Years earlier, she’d visited Chicago with her family and was smitten; during college, she visited a few more times. “I [eventually] stayed here for a summer,” she recalls over coffee on Chicago’s South Side. “That’s when I met [flutist] Nicole [Mitchell] in a symphony. It was called the Classical Symphony Orchestra. Playing in orchestras, I was usually the only black person, so it was like, ‘Whaat?’ There were three! Her, Sam Williams playing violin and Kharma Foucher played the cello. I wasn’t the only one! I said, ‘Oh, my gosh, I want to move here.’ I think within five days of graduating [in 2000], I took the Greyhound and moved out here.”

Reid had grown up listening to mainstream popular music as well as classical, and in college she’d begun to delve into jazz. Nonetheless, she says, she’d never anticipated anything like the depth and richness she discovered in Chicago after re-establishing her friendship with Mitchell, who by then was an ascendant figure in the community of improvisers centered on the AACM. “It wasn’t intentional,” she asserts. “It’s kind of like the universe just [said], ‘You need to go in this direction.’ I didn’t know about the AACM before I moved here. I just knew I wanted to move to Chicago because I wanted to be around more black musicians. I was just kind of drawn into it.”

It certainly didn’t take her long to catch up. As a member of Mitchell’s Black Earth Ensemble, she learned to free her muse and abandon her inhibitions. (“Just make some sounds!” Mitchell instructed.) She eventually joined other exploratory and challenging groups: vocalist Dee Alexander’s Evolution Ensemble, drummer Mike Reed’s Loose Assembly and Living by Lanterns, and the AACM’s Great Black Music Ensemble, among others. In 2010, Anthony Braxton enlisted her in his Tri-Centric Orchestra to record Trillium E, part of his ongoing operatic cycle, and she worked in Braxton’s Falling River Music nonet in 2014. Today, she fronts her own Chicago-based unit and co-leads the cello/violin/double-bass trio Hear in Now. With Mitchell and drummer Mike Reed, she released the acclaimed Artifacts last year on the 482 Music label. As a composer, she has garnered commissions from the AACM, the Chicago Jazz Festival and the Chicago Jazz Ensemble.

Reflecting her musical trajectory, the new CD came together as a result of disparate elements that congealed at the appropriate time. “Some of these compositions,” she notes, “were written two and a half, maybe three years ago. [All except one, Eric Dolphy’s “17 West,” are Reid originals.] It’s something I’ve talked about with female leaders I’ve worked with. Every time, [they’ve said,] ‘You should get yourself out there. You write good music.'”

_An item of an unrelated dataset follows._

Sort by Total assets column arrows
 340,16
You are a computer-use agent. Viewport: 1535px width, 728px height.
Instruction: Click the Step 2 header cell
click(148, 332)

Produced by Mike Reed, the disc features Reid with guitarist Mary Halvorson, bassist Jason Roebke and drummer Tomas Fujiwara. Even on arco passages, Reid achieves a timbral intensity and rhythmic thrust of the kind usually associated with electrified jazz fusion. She and Roebke interweave, tossing solos and accompaniments back and forth, alternating lower- and higher-register pizzicato runs and bowed lines. Halvorson, like Fujiwara, summons emotional fervor through understatement rather than declamation; her leads and comping simmer with unforced brio. The musical and emotional spectrum is luminous, not unlike that mystical light illuminating the landscape for the journeying girl on the cover.

“I was drawing upon all the influences I’ve been exposed to here,” Reid affirms. “I really like free playing, but I still love melodic things. I didn’t want to shy away from anything.” She emphasizes that the electronic-like edginess spiking her sound is intentional-she’s determined to challenge the stereotype of the cello as a “mellow” instrument. “It sounds beautiful, but the cello can also do so many other things-even though I still feel, when I listen back, like, ‘Ahh! There’s a lot of mellowness in there!’ So I’m trying to go even more away from that. That’s one of the beauties of playing a string instrument: You can bend, you can slide, you can get these glass qualities, you can get all these different qualities that I still don’t feel I’ve fully explored. I’m still uncovering.”